> _Problem to work on_
Return each line of the entries that holds the string "agent".

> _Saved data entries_
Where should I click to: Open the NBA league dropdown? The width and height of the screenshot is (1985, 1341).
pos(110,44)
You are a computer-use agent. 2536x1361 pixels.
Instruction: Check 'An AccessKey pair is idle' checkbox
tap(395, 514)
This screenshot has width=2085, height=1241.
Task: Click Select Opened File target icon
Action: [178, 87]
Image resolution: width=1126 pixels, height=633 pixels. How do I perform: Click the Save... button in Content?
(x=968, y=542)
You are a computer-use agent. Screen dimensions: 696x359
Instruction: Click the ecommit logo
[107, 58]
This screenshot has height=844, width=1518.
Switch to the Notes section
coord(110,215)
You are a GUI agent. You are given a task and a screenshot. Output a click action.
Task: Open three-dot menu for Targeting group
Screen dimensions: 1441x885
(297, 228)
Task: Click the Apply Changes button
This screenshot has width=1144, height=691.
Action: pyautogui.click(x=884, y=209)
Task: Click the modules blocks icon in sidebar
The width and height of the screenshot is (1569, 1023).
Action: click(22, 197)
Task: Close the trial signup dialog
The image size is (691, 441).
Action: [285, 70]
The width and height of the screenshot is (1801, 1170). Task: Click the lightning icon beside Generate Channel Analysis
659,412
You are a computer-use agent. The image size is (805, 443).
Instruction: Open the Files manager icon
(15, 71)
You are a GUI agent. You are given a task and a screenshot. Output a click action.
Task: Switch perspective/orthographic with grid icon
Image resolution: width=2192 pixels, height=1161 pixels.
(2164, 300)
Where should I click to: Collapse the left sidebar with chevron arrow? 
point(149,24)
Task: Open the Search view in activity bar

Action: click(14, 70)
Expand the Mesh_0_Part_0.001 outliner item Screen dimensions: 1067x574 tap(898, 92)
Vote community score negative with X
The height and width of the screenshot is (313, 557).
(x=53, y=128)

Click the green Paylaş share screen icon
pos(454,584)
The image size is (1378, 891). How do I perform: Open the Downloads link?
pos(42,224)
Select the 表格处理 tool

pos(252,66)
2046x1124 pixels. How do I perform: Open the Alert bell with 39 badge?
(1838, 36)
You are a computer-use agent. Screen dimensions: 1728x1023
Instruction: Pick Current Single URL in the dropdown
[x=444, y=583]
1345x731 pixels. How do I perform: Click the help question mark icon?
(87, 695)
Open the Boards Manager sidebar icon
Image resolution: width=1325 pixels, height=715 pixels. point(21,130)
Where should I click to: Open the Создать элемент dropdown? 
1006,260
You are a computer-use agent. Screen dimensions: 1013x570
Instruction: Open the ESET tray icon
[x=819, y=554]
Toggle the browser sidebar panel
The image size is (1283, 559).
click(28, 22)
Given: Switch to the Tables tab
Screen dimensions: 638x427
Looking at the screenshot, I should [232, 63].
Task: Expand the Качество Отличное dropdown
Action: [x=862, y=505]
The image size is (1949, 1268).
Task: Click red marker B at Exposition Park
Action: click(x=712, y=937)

> _Response to this exercise_
You are a computer-use agent. 2536x1361 pixels.
You are a computer-use agent. Screen dimensions: 696x359
You are a GUI agent. You are given a task and a screenshot. Output a click action.
You are a computer-use agent. The image size is (805, 443).
You are a GUI agent. You are given a task and a screenshot. Output a click action.
You are a computer-use agent. Screen dimensions: 1728x1023
You are a computer-use agent. Screen dimensions: 1013x570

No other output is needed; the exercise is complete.